88 The policy statement should provide a mandate for the performance of all records management functions. It should set out an organisation's commitment to create, keep and manage records and document its principal activities in this respect.

89 The policy should also:

• outline the purpose of records management within the organisation, and its relationship to the organisation's overall strategy;
• define roles and responsibilities within the organisation, including those of individual staff to document actions and decisions in the organisation's records, and to dispose of records appropriately when they are no longer required;·define roles, responsibilities and procedures for safe transfer, storage or confidential disposal of records when staff leave an organisation, or when premises are being decommissioned;
• define the process of managing records throughout their lifecycle, from their creation, usage, maintenance, and storage to their disposal, be it ultimate destruction or archival preservation;
• provide a framework for supporting standards, procedures and guidelines;
• indicate the way in which compliance with the policy and its supporting standards, procedures and guidelines will be monitored and maintained;
• cover all series of records held, in any media, and should state the agreed retention period and disposal action, including, where appropriate, an indication of those records which should be considered for archival preservation.

·define roles, responsibilities and procedures for safe transfer, storage or confidential disposal of records when staff leave an organisation, or when premises are being decommissioned;

90 The policy statement should be reviewed at regular intervals (a minimum of once every three years or sooner if new legislation/codes of practice/national standards are introduced or due to obligations placed on organisations by their auditors) and, if appropriate, it should be amended to maintain its relevance.

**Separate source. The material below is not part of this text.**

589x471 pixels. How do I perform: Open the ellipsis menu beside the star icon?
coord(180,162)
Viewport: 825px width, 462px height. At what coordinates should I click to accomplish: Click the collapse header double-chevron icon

The policy should be ratified through the appropriate governance route within the organisation with final approval being provided by an appropriate senior group, for example the Information Governance Committee within a large organisation or by the senior executive team within a smaller organisation.

91 To support the implementation of the policy, organisations should develop local guidance outlining how records are managed within their organisation, including what they should contain, what format they should be held in, where they should be stored, what the file structure and naming conventions should be and the security measures which must be put in place to prevent inappropriate access.